Join @USNatArchives today on Twitter for our #ArchivesFacialHair Hashtag Party. Today’s post comes from Vincent Bartholomew from the National Archives History Office.
German-born and Swiss-educated theoretical physicist Albert Einstein is possibly best known for his mass—energy equivalence formula, E = MC2 (Energy = Mass x Speed of Light2), dubbed the “world’s most famous equation.”
Or, maybe he’s best known for his bushy mustache!
Einstein was born at Ulm in the Kingdom of Württemberg in the German Empire on March 14, 1879, to an Ashkenazi Jewish family. He attended Luitpold Gymnasium (now known as Einstein Gymnasium) in Munich for his primary and secondary schooling. Contrary to popular belief that Einstein was a lazy student, he earned top marks in throughout his education while teaching himself algebra and Euclidean geometry in one summer at the age of 12.
Einstein, however, had disdain for the school’s regimen and teaching method—rote learning. Rote learning is a memorization technique based on repetition, Einstein believed that the spirit of learning and creative thought were lost using this technique and often clashed with authorities over the topic.
In 1895 Einstein completed his secondary education at the Argovian Cantonal Gymnasium in Aarau, Switzerland. The next year, he entered the Swiss Federal Polytechnic in Zurich for a four-year mathematics and physics teaching diploma program. He also renounced his German citizenship to avoid military service, and in 1901, he received Swiss citizenship. He also began working in the Swiss Patent Office, during which time he completed his most successful work.
1905 was a highly significant year in Einstein’s life. It is referred to as his “annus mirabilis” or miracle year. During this year, Einstein published four groundbreaking papers: the first on the theory of photoelectric effect, the second explained Brownian motion, the third introduced the idea of special relativity, and the fourth on the equivalence of energy and mass. He also completed his thesis on April 30, 1905, and was awarded a Ph.D. from the University of Zurich for his dissertation A New Determination of Molecular Dimensions. This incredible year for Einstein brought him to the forefront of the academic world at just 26 years old.

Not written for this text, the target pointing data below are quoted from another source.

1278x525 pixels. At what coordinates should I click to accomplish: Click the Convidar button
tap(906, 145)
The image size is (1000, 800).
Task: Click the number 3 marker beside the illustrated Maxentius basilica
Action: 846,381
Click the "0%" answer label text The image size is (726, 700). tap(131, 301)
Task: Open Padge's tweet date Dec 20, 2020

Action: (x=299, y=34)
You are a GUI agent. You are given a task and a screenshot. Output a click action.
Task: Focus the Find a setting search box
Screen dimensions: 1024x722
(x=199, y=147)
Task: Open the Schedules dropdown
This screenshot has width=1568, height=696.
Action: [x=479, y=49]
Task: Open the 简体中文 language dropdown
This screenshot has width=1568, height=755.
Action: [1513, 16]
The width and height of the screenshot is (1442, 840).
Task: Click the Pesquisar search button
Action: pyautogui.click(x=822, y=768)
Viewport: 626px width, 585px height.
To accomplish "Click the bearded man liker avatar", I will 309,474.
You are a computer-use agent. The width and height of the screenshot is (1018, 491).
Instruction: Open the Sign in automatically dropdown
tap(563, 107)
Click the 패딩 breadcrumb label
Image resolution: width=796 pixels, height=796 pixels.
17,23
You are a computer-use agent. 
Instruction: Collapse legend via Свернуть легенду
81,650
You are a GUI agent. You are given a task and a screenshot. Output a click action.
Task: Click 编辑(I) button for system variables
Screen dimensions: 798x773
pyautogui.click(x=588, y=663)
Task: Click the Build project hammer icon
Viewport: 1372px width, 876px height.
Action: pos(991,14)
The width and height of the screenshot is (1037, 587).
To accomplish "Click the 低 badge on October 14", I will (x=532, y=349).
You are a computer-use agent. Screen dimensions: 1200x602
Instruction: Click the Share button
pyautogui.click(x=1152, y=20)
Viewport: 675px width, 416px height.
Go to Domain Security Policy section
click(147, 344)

As his notoriety within the academic world grew, so did the positions he was offered. In 1914 Einstein accepted an offer of a professorship without teaching duties at the University of Berlin. He was also elected president of the German Physical Society in 1916 and director of the Kaiser Wilhelm Institute for Physics in 1917.
In 1921, Einstein received the Nobel Prize in Physics “for his services to theoretical physics, and especially for the discovery of the law of the photoelectric effect.” The discoveries and influence Einstein had on science are unparalleled; however, he always regarded his major achievements as stepping stones for the next advance.
As Adolf Hitler and the Nazi Party rose to power, Einstein knew he couldn’t remain in Germany. He formally surrendered his German passport and citizenship to the German consulate in Antwerp, Belgium, on March 28, 1933, and on October 17, 1933, Einstein arrived in the United States. After that, he left the U.S. only once, in 1935 to travel to Bermuda to apply to U.S. citizenship. He became a U.S. citizen in 1940.
On the verge of World War II, Einstein endorsed a letter to President Franklin D. Roosevelt about the possible development of “an extremely powerful new type of bomb” by the Germans. He recommended that the United States begin research on this new type of weapon as well. The letter was a key stimulus for the U.S. to investigate the use nuclear weapons as the United States entered World War II.
This investigation led to the creation of the Manhattan Project. A year before Einstein’s death, he remarked in a letter to his friend Linus Pauling that “I made one great mistake in my life—when I signed the letter to President Roosevelt recommending that atom bombs be made; but there was some justification—the danger that the Germans would make them.”
On April 17, 1955, Einstein suffered an abdominal aortic aneurysm, which caused internal bleeding. He was rushed to the Princeton Hospital but passed away the following morning at age 76. Princeton Hospital pathologist Thomas Stotltz Harvey performed the autopsy on Einstein’s body and removed Einstein’s brain without the permission of his family. He hoped that the neuroscience of the future would be able to discover what made Einstein so intelligent. His body was cremated and his ashes spread at an unknown location.